Topological Control on Silicates Dissolution Kinetics

TL;DR

This study links the dissolution rates of silicate solids to their atomic topological constraints, revealing how structural features influence dissolution kinetics through experimental and simulation approaches.

Contribution

It introduces a novel correlation between topological constraints in silicates and their dissolution rates, advancing understanding of structural control on dissolution kinetics.

Findings

Dissolution rates vary over four orders of magnitude.

Number of topological constraints predicts activation energy barriers.

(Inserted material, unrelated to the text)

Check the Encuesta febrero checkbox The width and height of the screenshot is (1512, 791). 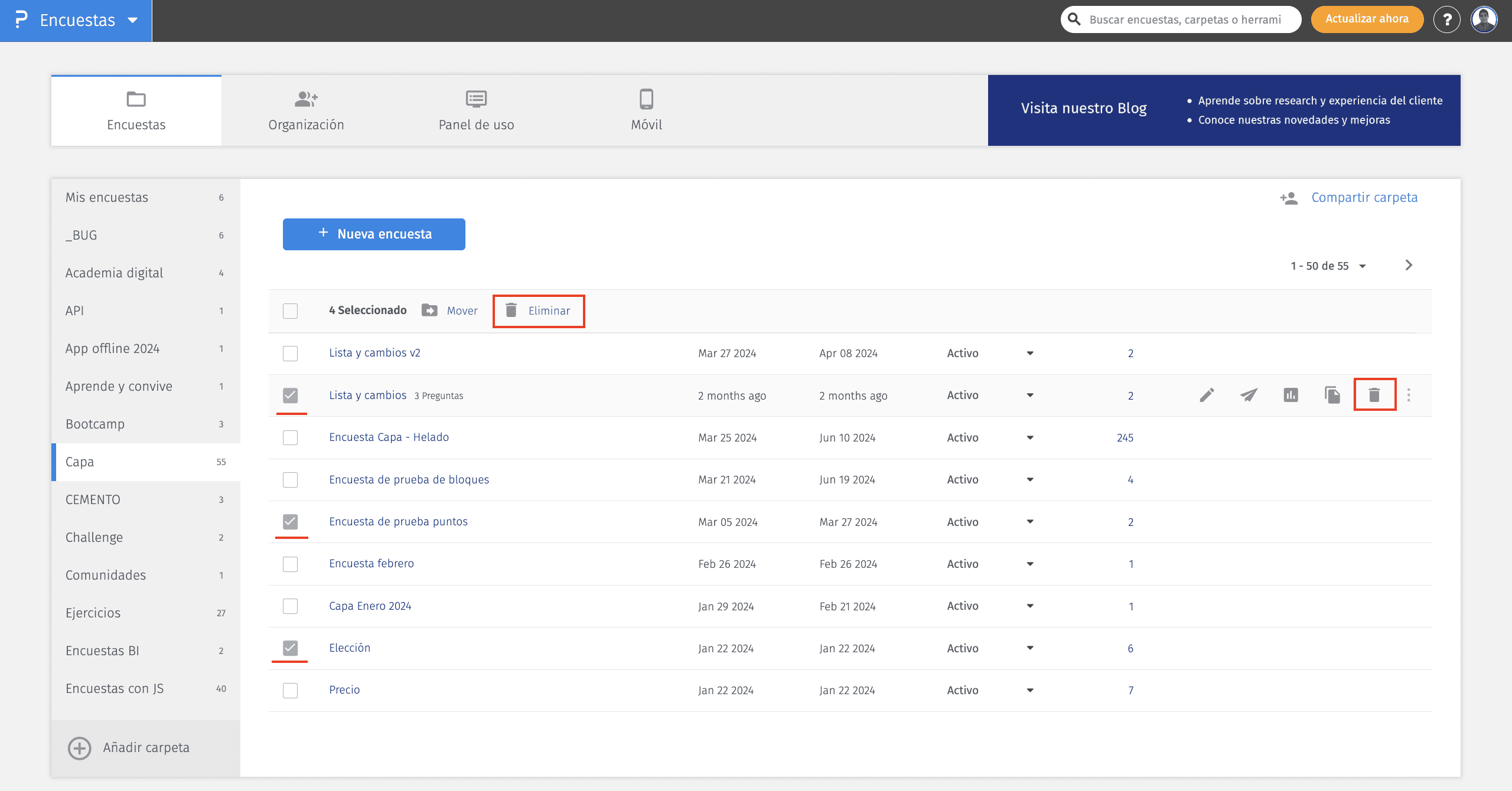pos(290,564)
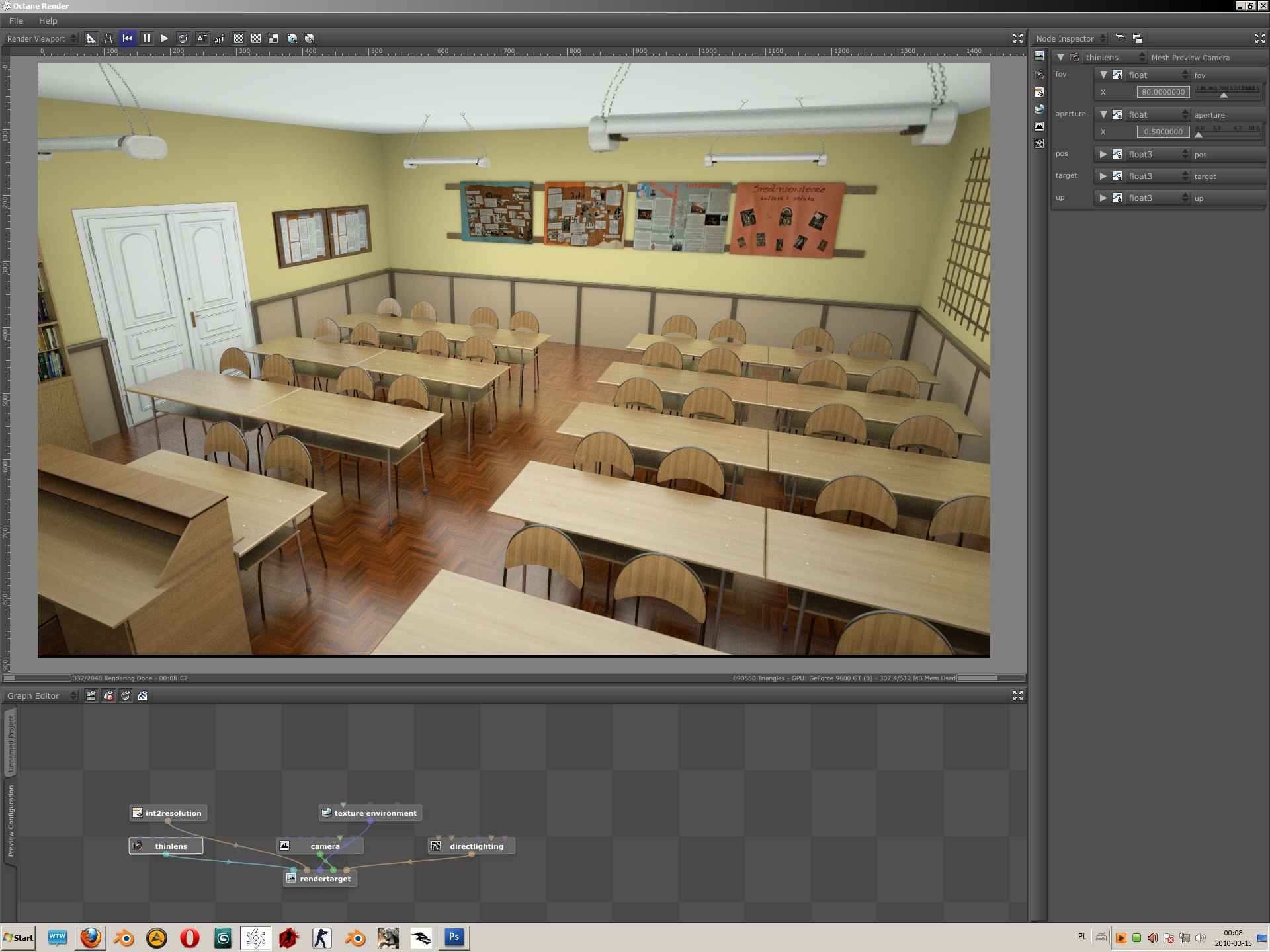Click the pause render button
Image resolution: width=1270 pixels, height=952 pixels.
click(146, 38)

Structural constraints hinder local network reorganization during dissolution.

Abstract

Like many others, silicate solids dissolve when placed in contact with water. In a given aqueous environment, the dissolution rate depends highly on the composition and the structure of the solid, and can span several orders of magnitude. Although the kinetics of dissolution depends on the complexities of both the dissolving solid and the solvent, a clear understanding of which critical structural descriptors of the solid control its dissolution rate is lacking. Through pioneering dissolution experiments and atomistic simulations, we correlate the dissolution rates - ranging over four orders of magnitude - of a selection of silicate glasses and crystals, to the number of chemical topological constraints acting between the atoms of the dissolving solid. The number of such constraints serves as an indicator of the effective activation energy, which arises from steric effects, and prevents the network from reorganizing locally to accommodate intermediate units forming over the course of the dissolution.